Seus livros tratam, sobretudo Ponciá Vicêncio, de temas considerados incômodos, tais como discriminação racial, de gênero e de classe, evocando geralmente reminiscências íntimas e dolorosas. Estou falando de Conceição Evaristo, escritora das mais festejadas deste início de século, ganhadora do Prêmio Jabuti de Literatura 2015, com Olhos D’Água, na categoria contos e crônicas. De família pobre, desde cedo teve que conciliar trabalho e estudo, formando-se em Letras pela Ufrj, mestrado em Literatura Brasileira pela PUC/RJ e doutorado em Literatura Comparada pela Universidade Federal Fluminense (UFF). Com textos não lineares marcados por cortes temporais, em que passado e presente se imbricam, suas narrativas são duras, mas sem perder a ternura, de uma poeticidade extrema: “Minha mãe se constituiu, para mim, como algo mais doce de minha infância. O que mais me importava era a sua felicidade. Um misto de desespero, culpa e impotência me assaltava quando eu percebia os sofrimentos dela. Minha mãe chorava muito, hoje não. Tem uma velhice mais tranquila. Meu padrasto completou 86 anos e vive ao lado dela.”

Com o objetivo de tirá-la do esquecimento, a Balada Literária 2020 vai homenagear Geni Guimarães, poeta e ficcionista nascida no interior de São Paulo (São Manoel) que, em 1979, estreou na literatura com Terceiro filho, livro de poemas.
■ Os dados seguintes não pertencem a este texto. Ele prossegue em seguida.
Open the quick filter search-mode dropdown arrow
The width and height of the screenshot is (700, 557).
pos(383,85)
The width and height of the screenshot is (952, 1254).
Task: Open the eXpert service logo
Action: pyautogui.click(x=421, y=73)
Depois vieram Leite do peito (volume de contos) e a novela A cor da ternura, que lhe rendeu os prêmios Jabuti e Adolfo Aisen – todos eles de caráter autobiográfico, em tons de protesto e de afirmação identitária, como deixou claro na entrevista concedida à revista americana Callaloo: “Escrevi porque eu tinha que registrar a vivência de uma família negra, porque este livro é autobiográfico, eu precisava falar dos meus traumas, das minhas dores e das minhas alegrias, eu tinha que colocar isso pra fora.” Para Geni, sua literatura não só exercita o sentimento de liberdade, coletivamente, como evita o silenciamento da voz afrodescendente.